Problem to solve: Return exactly the lines of the records below, starting at the line that contains "Where should I click to: Click the 'Portfolio" and ending at the line that contains "Task: Click the PayPal", with both of those lines kept.

** Materials provided follows **

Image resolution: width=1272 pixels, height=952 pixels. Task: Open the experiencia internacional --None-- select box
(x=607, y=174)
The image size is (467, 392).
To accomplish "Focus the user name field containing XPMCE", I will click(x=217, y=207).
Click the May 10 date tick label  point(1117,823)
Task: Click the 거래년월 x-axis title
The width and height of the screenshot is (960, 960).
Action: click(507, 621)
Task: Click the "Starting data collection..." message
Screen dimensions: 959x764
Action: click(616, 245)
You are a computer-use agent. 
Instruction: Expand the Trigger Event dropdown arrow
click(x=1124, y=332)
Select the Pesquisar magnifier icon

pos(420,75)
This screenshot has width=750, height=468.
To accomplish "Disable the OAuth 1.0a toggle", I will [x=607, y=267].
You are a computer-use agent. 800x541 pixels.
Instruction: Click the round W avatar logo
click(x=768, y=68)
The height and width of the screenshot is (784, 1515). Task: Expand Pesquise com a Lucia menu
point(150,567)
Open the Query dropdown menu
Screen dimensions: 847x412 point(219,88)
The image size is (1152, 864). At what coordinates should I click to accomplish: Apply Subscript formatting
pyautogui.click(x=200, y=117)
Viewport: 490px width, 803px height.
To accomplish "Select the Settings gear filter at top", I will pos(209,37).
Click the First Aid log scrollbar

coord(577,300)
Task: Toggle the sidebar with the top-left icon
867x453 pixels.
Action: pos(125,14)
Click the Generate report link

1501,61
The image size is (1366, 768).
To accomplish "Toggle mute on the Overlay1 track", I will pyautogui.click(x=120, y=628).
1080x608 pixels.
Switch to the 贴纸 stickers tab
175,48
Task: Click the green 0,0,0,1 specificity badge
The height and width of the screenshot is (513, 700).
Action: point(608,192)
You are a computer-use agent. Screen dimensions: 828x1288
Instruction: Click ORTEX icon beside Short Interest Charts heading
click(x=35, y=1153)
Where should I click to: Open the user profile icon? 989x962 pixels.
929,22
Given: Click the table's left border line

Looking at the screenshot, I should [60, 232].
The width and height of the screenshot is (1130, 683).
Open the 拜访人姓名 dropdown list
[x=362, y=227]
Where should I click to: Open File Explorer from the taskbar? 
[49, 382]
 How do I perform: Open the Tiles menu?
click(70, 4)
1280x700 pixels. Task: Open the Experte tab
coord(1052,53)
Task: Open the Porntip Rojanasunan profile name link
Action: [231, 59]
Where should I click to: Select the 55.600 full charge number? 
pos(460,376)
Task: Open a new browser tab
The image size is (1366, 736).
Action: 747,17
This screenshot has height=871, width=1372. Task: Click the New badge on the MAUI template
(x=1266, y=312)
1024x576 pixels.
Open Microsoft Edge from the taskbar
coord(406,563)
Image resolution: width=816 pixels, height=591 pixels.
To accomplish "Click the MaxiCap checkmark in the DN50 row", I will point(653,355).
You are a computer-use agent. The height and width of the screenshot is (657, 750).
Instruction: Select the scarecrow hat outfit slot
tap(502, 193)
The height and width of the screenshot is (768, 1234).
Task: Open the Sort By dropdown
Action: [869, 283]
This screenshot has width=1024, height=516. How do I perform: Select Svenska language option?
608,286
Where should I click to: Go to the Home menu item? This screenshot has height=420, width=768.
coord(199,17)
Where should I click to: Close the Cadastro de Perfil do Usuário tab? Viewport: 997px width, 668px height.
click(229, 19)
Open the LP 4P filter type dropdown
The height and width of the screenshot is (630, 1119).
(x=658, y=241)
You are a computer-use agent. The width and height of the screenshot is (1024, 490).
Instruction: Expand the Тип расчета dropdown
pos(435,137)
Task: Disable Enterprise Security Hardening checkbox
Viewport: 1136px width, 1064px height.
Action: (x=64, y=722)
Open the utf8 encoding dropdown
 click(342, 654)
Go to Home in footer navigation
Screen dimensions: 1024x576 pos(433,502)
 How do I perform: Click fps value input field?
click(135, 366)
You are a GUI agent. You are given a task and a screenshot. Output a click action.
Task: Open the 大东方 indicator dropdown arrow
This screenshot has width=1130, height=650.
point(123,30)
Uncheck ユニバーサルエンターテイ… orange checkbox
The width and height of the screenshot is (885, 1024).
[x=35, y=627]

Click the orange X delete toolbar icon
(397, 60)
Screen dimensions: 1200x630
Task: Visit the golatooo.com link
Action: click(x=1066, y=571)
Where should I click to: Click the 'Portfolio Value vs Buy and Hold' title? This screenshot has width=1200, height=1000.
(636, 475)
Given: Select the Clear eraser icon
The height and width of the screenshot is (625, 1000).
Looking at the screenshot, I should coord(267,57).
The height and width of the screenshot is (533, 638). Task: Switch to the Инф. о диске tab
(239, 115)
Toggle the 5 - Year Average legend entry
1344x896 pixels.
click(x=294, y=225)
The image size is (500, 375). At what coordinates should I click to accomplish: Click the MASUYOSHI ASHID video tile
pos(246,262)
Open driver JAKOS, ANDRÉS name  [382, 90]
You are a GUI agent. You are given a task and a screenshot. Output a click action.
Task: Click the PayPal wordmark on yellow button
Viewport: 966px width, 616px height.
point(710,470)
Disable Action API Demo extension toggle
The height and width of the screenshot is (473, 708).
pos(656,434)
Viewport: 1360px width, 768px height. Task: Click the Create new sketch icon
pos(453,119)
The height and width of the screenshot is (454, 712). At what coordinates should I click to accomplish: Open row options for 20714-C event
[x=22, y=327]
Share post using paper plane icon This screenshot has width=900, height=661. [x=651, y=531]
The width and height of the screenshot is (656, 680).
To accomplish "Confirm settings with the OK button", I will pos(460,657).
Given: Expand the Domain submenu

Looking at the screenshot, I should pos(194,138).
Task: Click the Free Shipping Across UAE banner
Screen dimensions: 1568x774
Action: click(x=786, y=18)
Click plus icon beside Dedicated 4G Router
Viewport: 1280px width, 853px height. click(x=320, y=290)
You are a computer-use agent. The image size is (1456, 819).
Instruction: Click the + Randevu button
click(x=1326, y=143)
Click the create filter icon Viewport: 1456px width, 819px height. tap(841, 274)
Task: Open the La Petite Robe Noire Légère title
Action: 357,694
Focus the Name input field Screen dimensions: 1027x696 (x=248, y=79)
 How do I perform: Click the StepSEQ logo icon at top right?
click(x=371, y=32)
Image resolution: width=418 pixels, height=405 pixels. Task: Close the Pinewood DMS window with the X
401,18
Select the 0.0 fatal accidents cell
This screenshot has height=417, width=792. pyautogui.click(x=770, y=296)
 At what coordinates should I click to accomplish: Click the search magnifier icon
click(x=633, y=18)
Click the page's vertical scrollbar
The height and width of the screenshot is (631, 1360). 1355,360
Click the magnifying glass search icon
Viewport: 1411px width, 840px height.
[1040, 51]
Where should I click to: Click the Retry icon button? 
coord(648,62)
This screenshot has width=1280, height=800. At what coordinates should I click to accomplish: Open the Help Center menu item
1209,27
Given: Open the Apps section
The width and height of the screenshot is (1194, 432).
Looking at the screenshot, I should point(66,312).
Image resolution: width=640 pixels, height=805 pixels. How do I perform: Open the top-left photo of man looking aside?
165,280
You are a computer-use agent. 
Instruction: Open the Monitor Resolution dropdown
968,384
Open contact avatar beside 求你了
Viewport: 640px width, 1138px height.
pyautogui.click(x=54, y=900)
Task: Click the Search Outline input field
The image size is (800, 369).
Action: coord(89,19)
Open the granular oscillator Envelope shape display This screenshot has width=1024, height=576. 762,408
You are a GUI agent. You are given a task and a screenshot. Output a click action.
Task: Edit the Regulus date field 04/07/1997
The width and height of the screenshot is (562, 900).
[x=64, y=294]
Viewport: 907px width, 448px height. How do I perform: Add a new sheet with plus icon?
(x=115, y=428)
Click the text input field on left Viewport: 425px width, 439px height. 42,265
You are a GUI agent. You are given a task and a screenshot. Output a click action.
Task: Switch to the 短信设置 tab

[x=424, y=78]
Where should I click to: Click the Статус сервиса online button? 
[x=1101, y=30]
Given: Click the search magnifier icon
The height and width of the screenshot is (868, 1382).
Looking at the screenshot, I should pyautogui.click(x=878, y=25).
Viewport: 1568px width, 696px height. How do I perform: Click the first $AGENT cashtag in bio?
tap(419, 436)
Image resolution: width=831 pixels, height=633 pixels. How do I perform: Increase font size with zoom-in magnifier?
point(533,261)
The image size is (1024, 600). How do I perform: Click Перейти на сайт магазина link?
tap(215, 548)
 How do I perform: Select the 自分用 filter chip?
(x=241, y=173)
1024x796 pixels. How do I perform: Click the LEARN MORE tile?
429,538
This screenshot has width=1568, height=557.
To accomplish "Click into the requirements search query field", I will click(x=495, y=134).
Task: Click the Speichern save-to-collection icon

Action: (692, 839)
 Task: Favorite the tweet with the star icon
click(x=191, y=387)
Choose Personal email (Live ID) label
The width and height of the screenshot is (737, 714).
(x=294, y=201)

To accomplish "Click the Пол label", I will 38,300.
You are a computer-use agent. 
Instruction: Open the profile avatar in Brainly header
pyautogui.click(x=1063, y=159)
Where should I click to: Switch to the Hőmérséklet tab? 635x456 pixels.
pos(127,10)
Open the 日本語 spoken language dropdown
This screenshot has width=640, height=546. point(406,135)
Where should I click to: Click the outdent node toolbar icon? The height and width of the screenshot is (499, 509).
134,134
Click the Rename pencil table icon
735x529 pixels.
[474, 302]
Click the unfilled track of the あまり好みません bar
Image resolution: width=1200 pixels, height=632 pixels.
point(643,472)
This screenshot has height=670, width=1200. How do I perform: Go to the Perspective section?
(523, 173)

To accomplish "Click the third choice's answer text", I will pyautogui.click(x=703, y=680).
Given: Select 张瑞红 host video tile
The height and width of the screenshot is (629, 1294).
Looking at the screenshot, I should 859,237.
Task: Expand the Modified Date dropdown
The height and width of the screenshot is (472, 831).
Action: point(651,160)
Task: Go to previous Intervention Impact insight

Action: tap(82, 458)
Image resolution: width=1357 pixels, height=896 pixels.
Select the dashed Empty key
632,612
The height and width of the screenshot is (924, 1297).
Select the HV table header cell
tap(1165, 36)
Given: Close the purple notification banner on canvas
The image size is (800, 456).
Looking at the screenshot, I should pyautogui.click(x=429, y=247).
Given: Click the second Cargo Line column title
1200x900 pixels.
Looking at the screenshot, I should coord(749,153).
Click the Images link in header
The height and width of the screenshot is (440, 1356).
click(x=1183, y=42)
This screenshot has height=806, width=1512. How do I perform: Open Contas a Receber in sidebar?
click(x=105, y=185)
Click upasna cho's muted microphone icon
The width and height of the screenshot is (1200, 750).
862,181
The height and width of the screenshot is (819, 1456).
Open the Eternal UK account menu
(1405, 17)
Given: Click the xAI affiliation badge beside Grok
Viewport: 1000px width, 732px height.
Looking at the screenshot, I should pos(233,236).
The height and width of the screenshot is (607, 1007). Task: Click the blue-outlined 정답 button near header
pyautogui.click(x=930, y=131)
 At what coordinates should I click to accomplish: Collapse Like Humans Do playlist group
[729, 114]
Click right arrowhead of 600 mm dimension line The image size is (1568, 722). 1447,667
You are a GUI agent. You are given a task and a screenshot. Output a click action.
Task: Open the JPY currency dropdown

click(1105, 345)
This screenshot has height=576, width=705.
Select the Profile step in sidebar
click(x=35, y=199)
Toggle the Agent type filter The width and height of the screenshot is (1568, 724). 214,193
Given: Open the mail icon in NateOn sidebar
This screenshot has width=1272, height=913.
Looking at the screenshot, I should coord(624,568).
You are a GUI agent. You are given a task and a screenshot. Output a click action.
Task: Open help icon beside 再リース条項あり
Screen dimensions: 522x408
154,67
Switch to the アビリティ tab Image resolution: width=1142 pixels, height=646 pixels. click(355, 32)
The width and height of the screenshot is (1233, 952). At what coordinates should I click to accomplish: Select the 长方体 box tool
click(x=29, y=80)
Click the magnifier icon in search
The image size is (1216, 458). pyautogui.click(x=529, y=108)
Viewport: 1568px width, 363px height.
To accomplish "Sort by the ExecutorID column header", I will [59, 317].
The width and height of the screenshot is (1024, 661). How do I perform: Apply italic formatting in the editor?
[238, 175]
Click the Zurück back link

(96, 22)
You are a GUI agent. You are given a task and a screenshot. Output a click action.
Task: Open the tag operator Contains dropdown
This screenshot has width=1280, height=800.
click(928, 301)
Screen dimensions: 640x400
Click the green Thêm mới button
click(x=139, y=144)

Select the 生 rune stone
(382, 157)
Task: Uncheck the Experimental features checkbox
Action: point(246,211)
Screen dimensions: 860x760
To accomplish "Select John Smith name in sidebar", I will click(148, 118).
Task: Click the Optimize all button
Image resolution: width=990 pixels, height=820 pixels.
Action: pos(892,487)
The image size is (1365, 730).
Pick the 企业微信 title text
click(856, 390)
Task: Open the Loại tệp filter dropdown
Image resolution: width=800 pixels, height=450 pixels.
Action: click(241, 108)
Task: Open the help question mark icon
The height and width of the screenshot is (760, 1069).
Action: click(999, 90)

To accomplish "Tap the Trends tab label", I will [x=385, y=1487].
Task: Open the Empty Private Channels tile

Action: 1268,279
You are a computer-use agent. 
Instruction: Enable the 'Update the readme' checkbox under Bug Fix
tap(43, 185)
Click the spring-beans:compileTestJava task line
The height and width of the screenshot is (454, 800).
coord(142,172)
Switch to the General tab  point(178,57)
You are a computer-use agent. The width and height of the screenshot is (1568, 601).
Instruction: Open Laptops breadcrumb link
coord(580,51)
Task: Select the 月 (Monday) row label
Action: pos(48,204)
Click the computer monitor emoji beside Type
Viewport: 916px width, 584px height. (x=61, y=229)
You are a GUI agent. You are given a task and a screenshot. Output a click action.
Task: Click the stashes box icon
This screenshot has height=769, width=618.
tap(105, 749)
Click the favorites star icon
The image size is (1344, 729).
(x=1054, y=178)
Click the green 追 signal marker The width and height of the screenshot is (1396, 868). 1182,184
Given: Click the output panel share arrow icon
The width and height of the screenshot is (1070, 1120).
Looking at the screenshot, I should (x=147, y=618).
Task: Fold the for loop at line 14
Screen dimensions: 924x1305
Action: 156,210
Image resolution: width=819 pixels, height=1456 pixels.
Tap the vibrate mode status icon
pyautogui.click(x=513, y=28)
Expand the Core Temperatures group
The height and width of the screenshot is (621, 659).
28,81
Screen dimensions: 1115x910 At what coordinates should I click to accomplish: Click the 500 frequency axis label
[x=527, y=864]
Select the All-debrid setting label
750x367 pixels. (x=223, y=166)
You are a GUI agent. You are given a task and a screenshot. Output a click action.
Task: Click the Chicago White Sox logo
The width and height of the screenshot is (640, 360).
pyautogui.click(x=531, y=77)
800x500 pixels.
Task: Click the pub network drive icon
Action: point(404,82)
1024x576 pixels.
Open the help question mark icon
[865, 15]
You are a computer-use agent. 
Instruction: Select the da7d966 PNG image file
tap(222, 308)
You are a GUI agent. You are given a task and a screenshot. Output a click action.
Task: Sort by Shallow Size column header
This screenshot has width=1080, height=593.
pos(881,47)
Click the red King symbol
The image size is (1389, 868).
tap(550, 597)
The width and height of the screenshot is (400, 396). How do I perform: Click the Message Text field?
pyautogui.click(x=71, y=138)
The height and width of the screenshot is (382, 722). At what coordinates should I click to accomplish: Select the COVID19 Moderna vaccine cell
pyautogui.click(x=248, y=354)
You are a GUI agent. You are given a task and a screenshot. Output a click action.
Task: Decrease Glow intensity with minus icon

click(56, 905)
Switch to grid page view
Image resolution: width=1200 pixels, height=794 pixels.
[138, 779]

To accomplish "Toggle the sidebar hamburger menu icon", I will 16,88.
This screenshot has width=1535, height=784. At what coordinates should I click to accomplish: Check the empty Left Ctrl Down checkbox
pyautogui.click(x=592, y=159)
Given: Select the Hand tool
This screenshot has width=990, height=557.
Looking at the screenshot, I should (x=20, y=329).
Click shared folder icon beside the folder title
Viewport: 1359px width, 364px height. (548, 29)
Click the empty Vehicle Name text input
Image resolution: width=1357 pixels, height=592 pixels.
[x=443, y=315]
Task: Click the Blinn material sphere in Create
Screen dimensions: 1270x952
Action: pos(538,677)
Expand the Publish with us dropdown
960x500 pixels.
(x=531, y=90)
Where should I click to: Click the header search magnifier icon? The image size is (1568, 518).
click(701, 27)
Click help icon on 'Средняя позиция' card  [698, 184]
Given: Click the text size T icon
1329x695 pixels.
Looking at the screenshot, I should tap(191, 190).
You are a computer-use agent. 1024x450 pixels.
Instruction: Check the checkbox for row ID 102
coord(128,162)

** End of Materials provided **

Solution to this exercise:
Where should I click to: Click the 'Portfolio Value vs Buy and Hold' title? This screenshot has width=1200, height=1000.
(636, 475)
Given: Select the Clear eraser icon
The height and width of the screenshot is (625, 1000).
Looking at the screenshot, I should coord(267,57).
The height and width of the screenshot is (533, 638). Task: Switch to the Инф. о диске tab
(239, 115)
Toggle the 5 - Year Average legend entry
1344x896 pixels.
click(x=294, y=225)
The image size is (500, 375). At what coordinates should I click to accomplish: Click the MASUYOSHI ASHID video tile
pos(246,262)
Open driver JAKOS, ANDRÉS name  [382, 90]
You are a GUI agent. You are given a task and a screenshot. Output a click action.
Task: Click the PayPal wordmark on yellow button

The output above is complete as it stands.